Menu
Gildia Pióra na Patronite

Mogiła smoka

Jessy

Jessy

Prolog

Muzyka - http://www.youtube.com/watch?v=5O62xH4u4Pc

Nic dwa razy się nie zdarza i nie zdarzy. – Wisława Szymborska

Pierwsze płatki śniegu roztopiły się na różanych policzkach długowłosej kobiety, która siedziała niewzruszona chłodem, pod jednym z wielu drzew Północnego Boru.

Satynowa peleryna, obszyta na brzegach futerkiem białego lisa, nie była odpowiednim odzieniem na tę porę roku i na tą pogodę.

Mróz utrzymywał się już ponad tydzień, a śnieg pokrywał gęstą pierzyną całą Zajrydę cal po calu, teraz starając się pogrubić biały puch o kolejną mokrą warstwę.

Nosil skuliła się bardziej, opatulając szczelniej drżące ciało swojego synka i zarzuciła na głowę satynowy kaptur, który przemókł jej po kilku minutach. Dziecko w jej ramionach żyło zaledwie tydzień, a już narażone było na chłód i ból, które były powodem wyrzutów sumienia młodej matki. Uciekając z zamku nie pomyślała o tym, że zima może zaatakować z taką gwałtownością. Tak srogiego mrozu nie było w tych stronach odkąd pamiętała, a jej długowieczna rasa była tą, która szczyciła się dobrą pamięcią.

Nagle dziecko zakwiliło gwałtownie, małymi rączkami szukając piersi matki. Kobieta przystawiła maleństwo do źródła pokarmu, ale po chwili dziecko znów zapłakało, a zrozpaczona matka zaczęła je cichutko uspokajać.

Nic dziwnego, że maleństwo płakało, skoro pokarm matki skończył się dzisiejszego ranka, gdy siódmy dzień z rzędu Nosil nie miała, co włożyć do własnych ust. Nie miała już siły na dalszą wędrówkę a robiło się coraz chłodniej.

Dobrze, że chociaż jestem w lesie.

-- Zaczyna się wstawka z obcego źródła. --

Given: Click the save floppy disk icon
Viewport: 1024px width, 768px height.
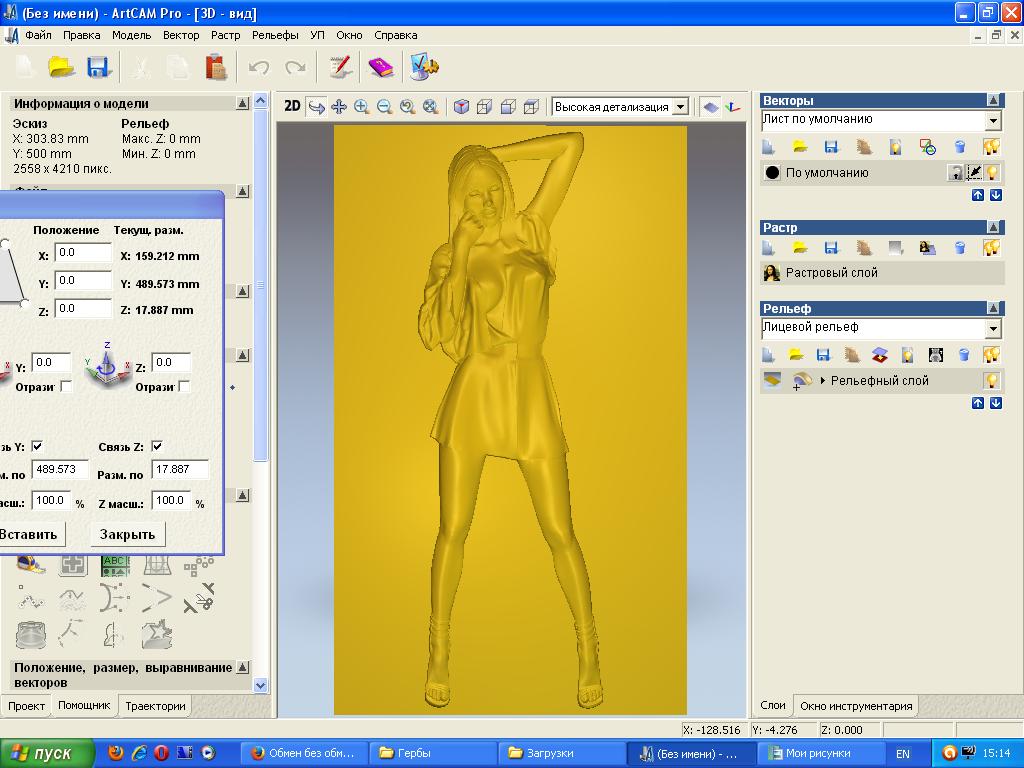Looking at the screenshot, I should pos(97,67).
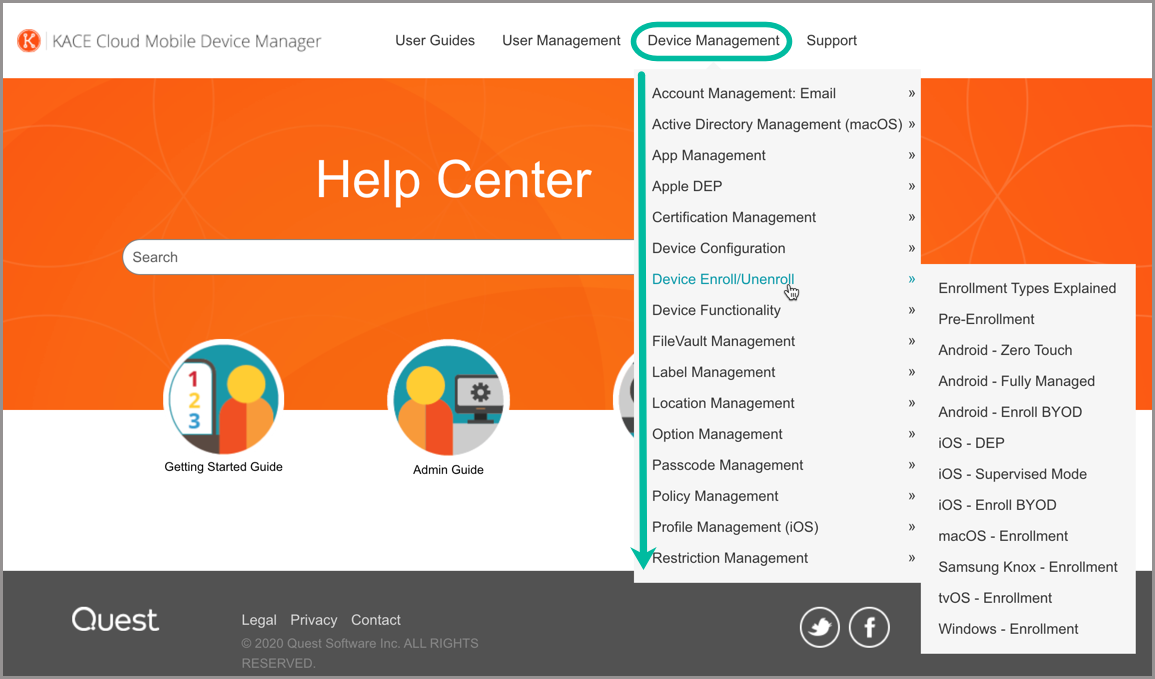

Nie wieje tu aż tak bardzo – przemknęło jej przez myśl i natychmiast odkrytą skórę smagnął bezlitośnie chłodny, wschodni wiatr.

Dziecko zakwiliło żałośnie, czując tak wielki chłód, a Nosil przycisnęła je mocniej do tułowia. Pół godziny później maleństwo zasnęło.

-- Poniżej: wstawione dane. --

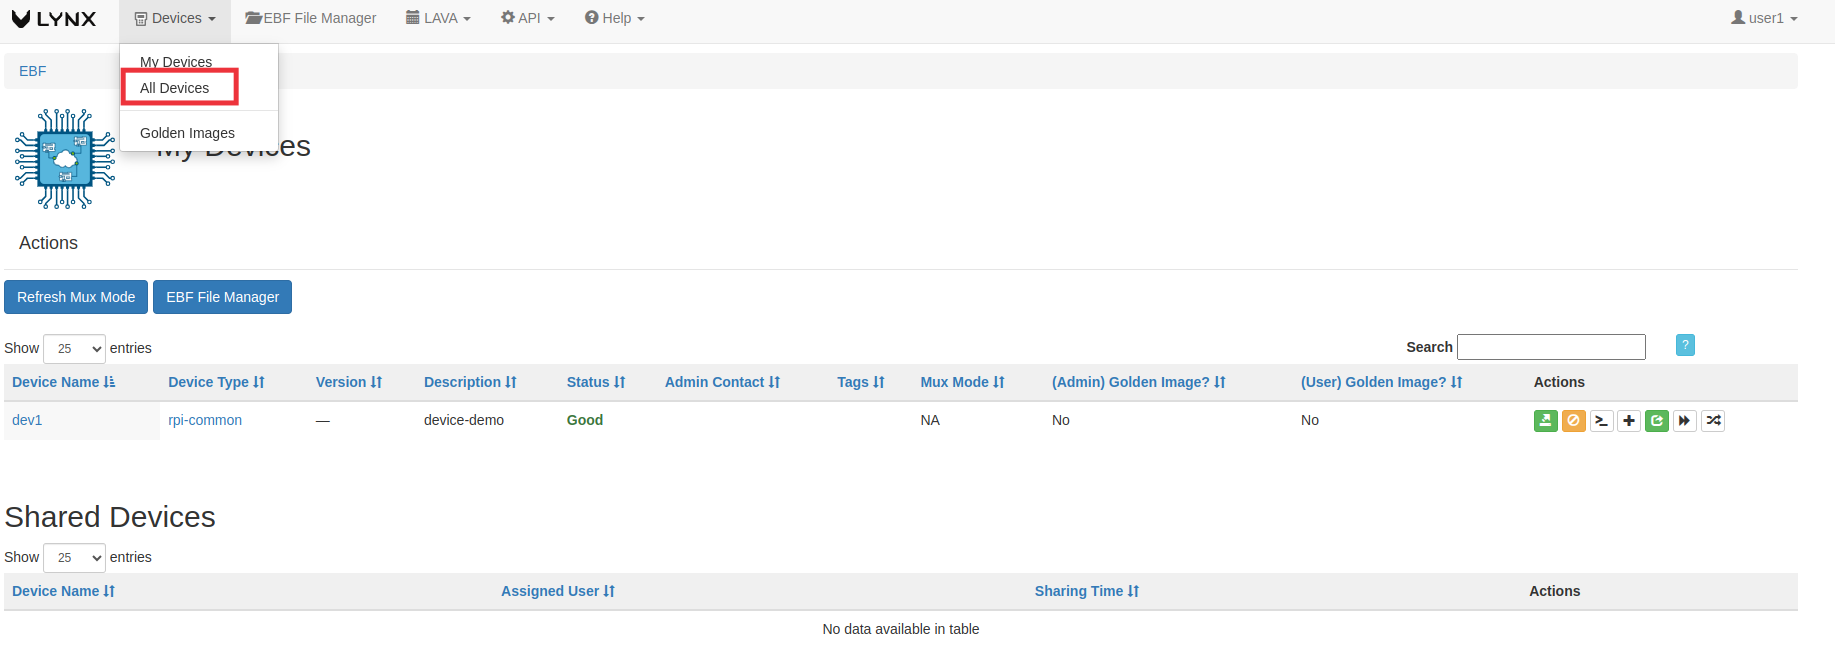Open the terminal console icon for dev1
1835x647 pixels.
(1601, 421)
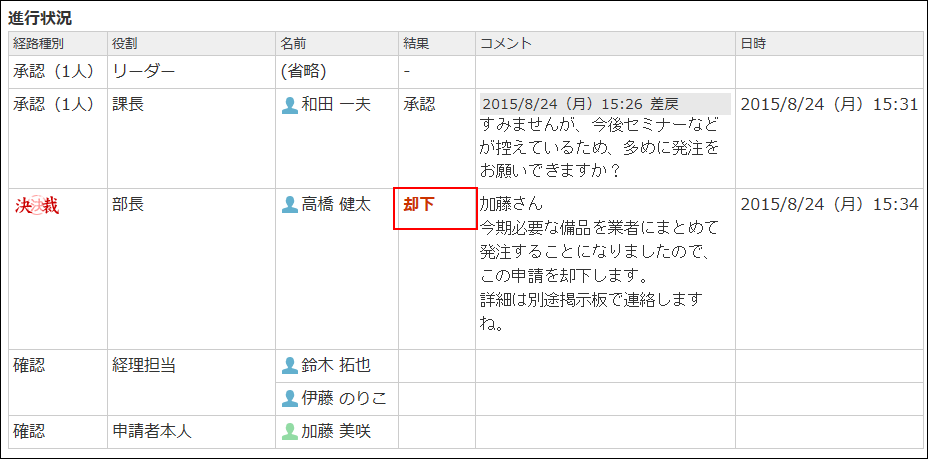Select the highlighted 却下 result cell

(x=435, y=208)
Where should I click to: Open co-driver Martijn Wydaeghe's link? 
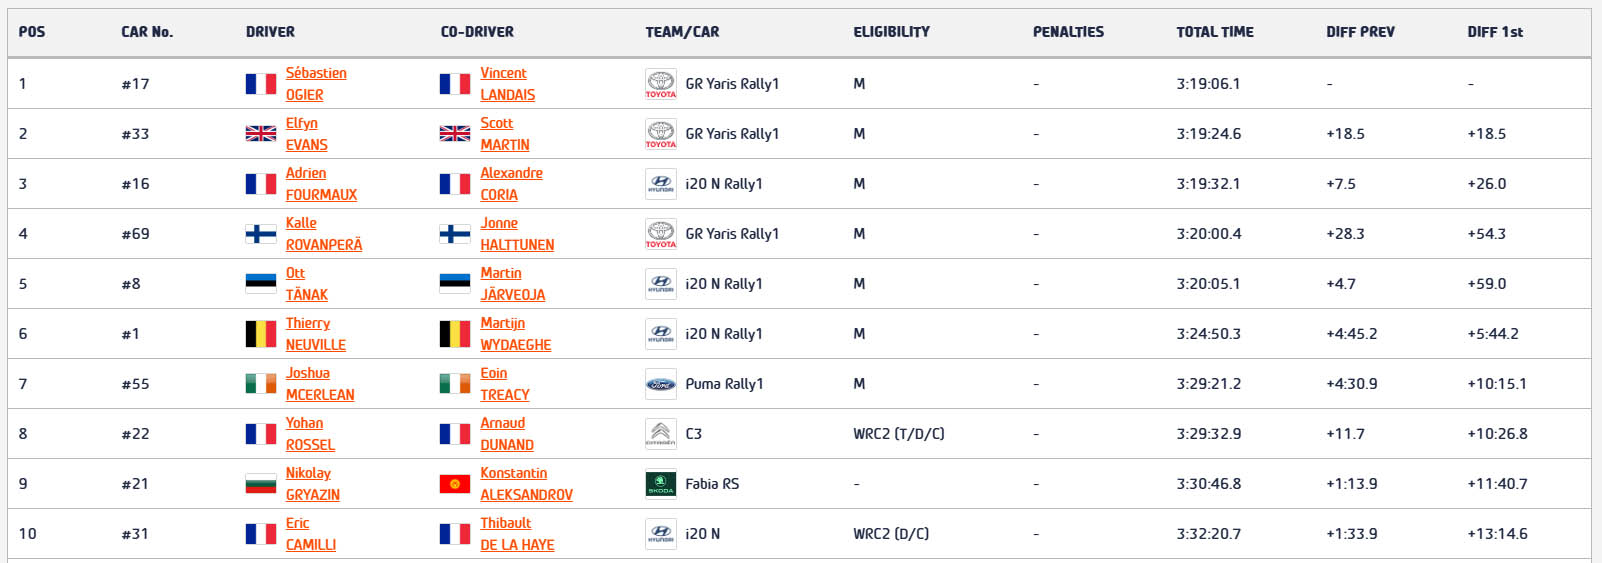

Czarnowłosa Nosil była wyczerpana i głodna. Chciała choć chwilę odpocząć, zdrzemnąć się, żeby nabrać odrobinę sił. W końcu nie spała już dwie doby.

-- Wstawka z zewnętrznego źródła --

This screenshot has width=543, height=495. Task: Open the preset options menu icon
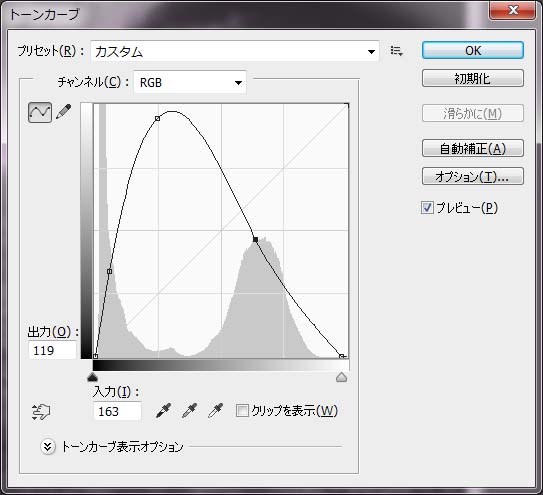pos(397,51)
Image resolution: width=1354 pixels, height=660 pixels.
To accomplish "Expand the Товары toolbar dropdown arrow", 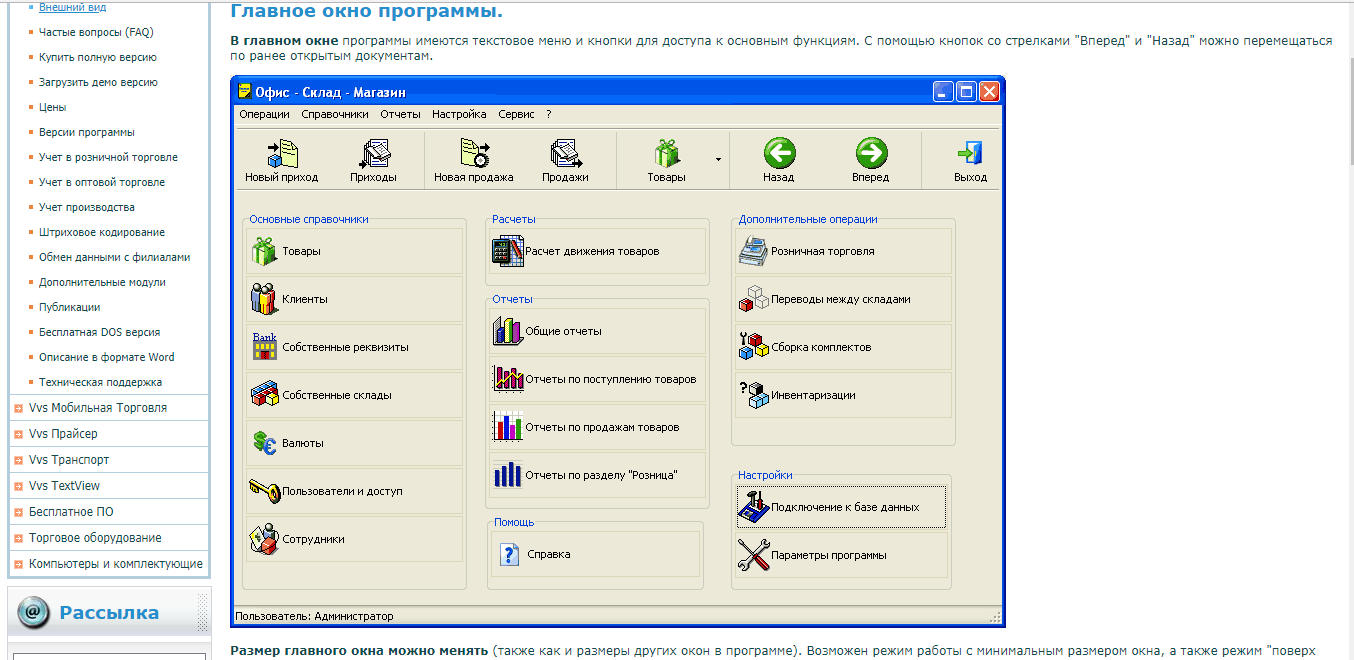I will [x=718, y=159].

Przymknęła oczy, pozwalając odpocząć zmęczonym i ciężkim jak ołów powiekom, po czym oparła głowę o w miarę giętki pień drzewa, pozwalając sobie na luksus snu.

*

Płomiennorude włosy mocno odznaczały się na białym krajobrazie Zajrydy, który zewsząd opatulony był śniegiem. Kobieta dziarsko przemierzała kolejne mile królestwa, prowadząc obok siebie czarnego pegaza, który zmęczył się już niesieniem swojej pani na grzbiecie i zdecydowanie zaprotestował. Fenisce z uśmiechem na twarzy wręczyła mu kostkę słodyczy, którą otrzymywała z przedziwnych roślin o białym zabarwieniu, po czym bez większych narzekań ruszyła w dalszą drogę do zamku na piechotę.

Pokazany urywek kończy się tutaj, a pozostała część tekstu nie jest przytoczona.